Only a bronze

John Sayles’ Silver City is interesting ‘hodgepodge of notes and sketches’

DICKIE, NOT DUBYA Chris Cooper (<i>American Beauty, Adaptation</i>) is Dickie Pillager, a verbally challenged senator’s son running for governor.

DICKIE, NOT DUBYA Chris Cooper (American Beauty, Adaptation) is Dickie Pillager, a verbally challenged senator’s son running for governor.

Silver City
Starring Chris Cooper, Richard Dreyfuss and Maria Bello. Directed by John Sayles. Rated R.
Rated 3.0

John Sayles’ new multi-character drama is about a Colorado election in which Dickie Pillager (Chris Cooper), the dim-witted son of a U.S. senator, is running for governor in a spin-crazy campaign backed by wealthy demagogues. But it’s not just an election story coming out in an election year; it’s also a semi-satirical film à clef in which the dimwit candidate and his Machiavellian cronies have various telling resemblances to the incumbent and his circle in the current presidential race.

In that light, Silver City seems to promise a caustic allegory of some sort on the politics of the moment, but that promise doesn’t entirely pan out—in large part, perhaps, because the film is also a kind of disjointed murder mystery, albeit one with much political potential. A dead body, you see, floats to the surface during a lakeside photo op for the candidate, and Danny O’Brien (an ex-reporter turned half-hearted private eye played by Danny Huston) is called in to apply a little menacing pressure on the three people deemed likeliest to have planted the body in Dickie’s vicinity.

Danny’s dubious mission and a brief return to his old crusading, investigative-reporter role provide the chief narrative thread for Sayles’ rambling, episodic tale, and there’s a hangdog subplot concerning Danny’s half-dead romance with another investigative reporter (Maria Bello). But neither the crime story nor the political expose/satire ever becomes fully engaging, let alone genuinely trenchant. And Huston’s rather slack performance in the investigator role might be taken as one of the ironies in the film’s studies of flummoxed idealism—but only up to a point.

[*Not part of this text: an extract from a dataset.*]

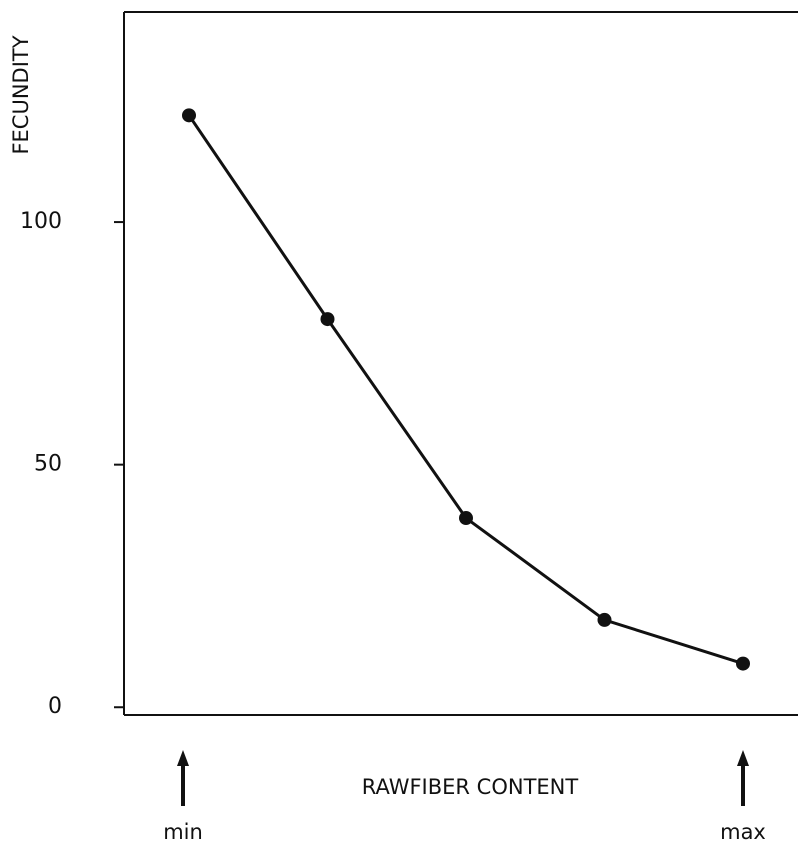 This screenshot has height=847, width=798. Describe the element at coordinates (55, 706) in the screenshot. I see `y-tick-label: 0` at that location.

Sayles and company have a wealth of interesting material here, but the onscreen results are wildly uneven, not least because Sayles’ screenplay, atypically for him, feels like a hodgepodge of notes and sketches for an ambitious tale that never got beyond the work-in-progress stage. But the notes and sketches are not without real interest, however fitful, and the film’s strongest appeal is in its generous array of slice-of-life character portraits.

Richard Dreyfuss is superb as Dickie’s brutally efficient and lethally intelligent campaign manager, and Cooper has several beautifully observed moments of Bushian bafflement and incomprehension. Miguel Ferrer shows acid-edged restraint in the role of an embittered and possibly delusional talk-show host, and James Gammon and Sal Lopez do nicely with the understated ambiguities in what would otherwise be stock crime-story roles. Kris Kristofferson plays a big-bucks entrepreneur as a scary combination of Biblical prophet and Texas patriarch.